There’s a tendency to think of Global Communication in terms of ambient, because of the success of 76:14, though there’s obviously much more to Pritchard & Middleton collaborations than that. Do you see GC as strictly an ambient project – how set apart is it, how blurred are the boundaries between GC and your work as Reload, Jedi Knights and other projects?

TM: “We fell into the Ambient genre, but thankfully its all just called Electronic now which in a way is a blessing as the term Ambient lost a lot of its cool Eno edge when it was absorbed into New Age! GC was an evolution from the Reload project, minus the heavier Industrial and techno-influenced rhythms but maintaining that soundtrack quality.

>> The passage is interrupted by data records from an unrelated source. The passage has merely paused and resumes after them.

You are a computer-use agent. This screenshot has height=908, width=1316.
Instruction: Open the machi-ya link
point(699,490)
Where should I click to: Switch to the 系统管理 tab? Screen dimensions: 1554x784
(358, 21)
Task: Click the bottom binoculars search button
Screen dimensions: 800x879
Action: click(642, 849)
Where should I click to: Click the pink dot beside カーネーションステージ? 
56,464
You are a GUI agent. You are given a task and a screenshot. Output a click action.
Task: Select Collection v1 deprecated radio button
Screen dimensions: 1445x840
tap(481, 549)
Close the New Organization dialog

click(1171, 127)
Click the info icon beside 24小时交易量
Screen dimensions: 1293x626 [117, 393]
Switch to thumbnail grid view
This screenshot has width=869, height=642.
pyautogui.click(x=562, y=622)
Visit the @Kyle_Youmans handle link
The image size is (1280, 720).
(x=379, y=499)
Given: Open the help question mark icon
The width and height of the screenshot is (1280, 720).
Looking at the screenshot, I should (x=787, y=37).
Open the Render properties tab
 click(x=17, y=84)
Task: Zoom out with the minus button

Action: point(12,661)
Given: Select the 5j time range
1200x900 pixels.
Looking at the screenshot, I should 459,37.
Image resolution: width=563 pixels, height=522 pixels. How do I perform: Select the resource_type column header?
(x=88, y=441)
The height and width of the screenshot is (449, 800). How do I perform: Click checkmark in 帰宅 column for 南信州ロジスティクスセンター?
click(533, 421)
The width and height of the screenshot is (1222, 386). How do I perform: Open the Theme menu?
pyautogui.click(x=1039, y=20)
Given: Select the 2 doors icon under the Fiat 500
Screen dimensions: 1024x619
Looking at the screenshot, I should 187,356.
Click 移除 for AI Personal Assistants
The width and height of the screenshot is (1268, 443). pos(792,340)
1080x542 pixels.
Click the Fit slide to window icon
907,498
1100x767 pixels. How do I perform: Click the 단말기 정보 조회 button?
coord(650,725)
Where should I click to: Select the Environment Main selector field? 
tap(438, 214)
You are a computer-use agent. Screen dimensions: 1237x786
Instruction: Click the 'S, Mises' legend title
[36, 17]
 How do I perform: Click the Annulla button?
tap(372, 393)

“The boundaries of the projects started getting blurred all the way through our career even though we tried to keep the styles separate. ‘The Way’ was closer to Jedi Knights and Secret Ingredients than to the earlier experimental textural beatless tracks.”

How has collaborating again worked in the practical sense? Have you had much chance to be together in the same room? Or has most of it been over the internet?

TM: “Beyond the epic Skype chats we have had some quality time in the same room! It’s pleasantly familiar after many years grafting in separate studios to be back in the same space creating again. The tools are now mostly virtual so it’s more mousing than knob-tweaking but essentially it’s the same process.”

How awkward was it to reprise the partnership – in terms of making decisions, dividing the workload – after such a long time apart?

TM: “Surprisingly easy to get back into the flow and not at all awkward. Time and experience have made decision-making fast and intuitive. We know the music inside out, so it’s mostly about creative direction and production problem solving. Obviously there are differences in our tastes and production methods and there are the odd debates but we’re both easygoing to start with so the inevitable compromises aren’t too difficult to swallow.”

Still, the situation must’ve been very different to the early 90s, squeezing stuff into busy schedules rather than sitting down together and taking as long as you need to do everything…

TM: “Oh, for the luxury of time! It’s unbelievable how little of it there seems to be at the moment, juggling so many projects, and more than a little frustrating knowing that with a clear diary, less personal commitments and some investment from a label we could produce some amazing new music together.”

MP: “Tom and I are very different people, and that’s  always what made the project work. We went out separate ways in the late 90s, and it made sense for that to happen, but we’ve always kept in touch, and we DJ’ved to gether on and off, and you always wonder realistically how it’s going to work, because we like similar things and like different things. Even when I was doing stuff in different genres – the stressful part of it is the scheduling, you know I had literally no time between finishing the Africa Hitech tour and doing the Global Communication show, I didn’t sleep for three days, we just had to do it, it was one of those situations that make you pull yourself together and just do it.

“I was really happy with the first two [GC] gigs, the visuals were really important, the guy did a great job, responses were really good. It’s strange performing music that you made 15 years ago, but then it was mad, you’ve got people there, and you want to make it as good as you can; there were moments when you’re having mad feelings, you know, wow, we’re actually doing this, I’m playing mellotron choir pads over original songs from 20 years ago, we’re actually playing this live! And it’s weird, because 76:14 isn’t something that I listen to often either. All of a sudden…you’re almost back to that time.”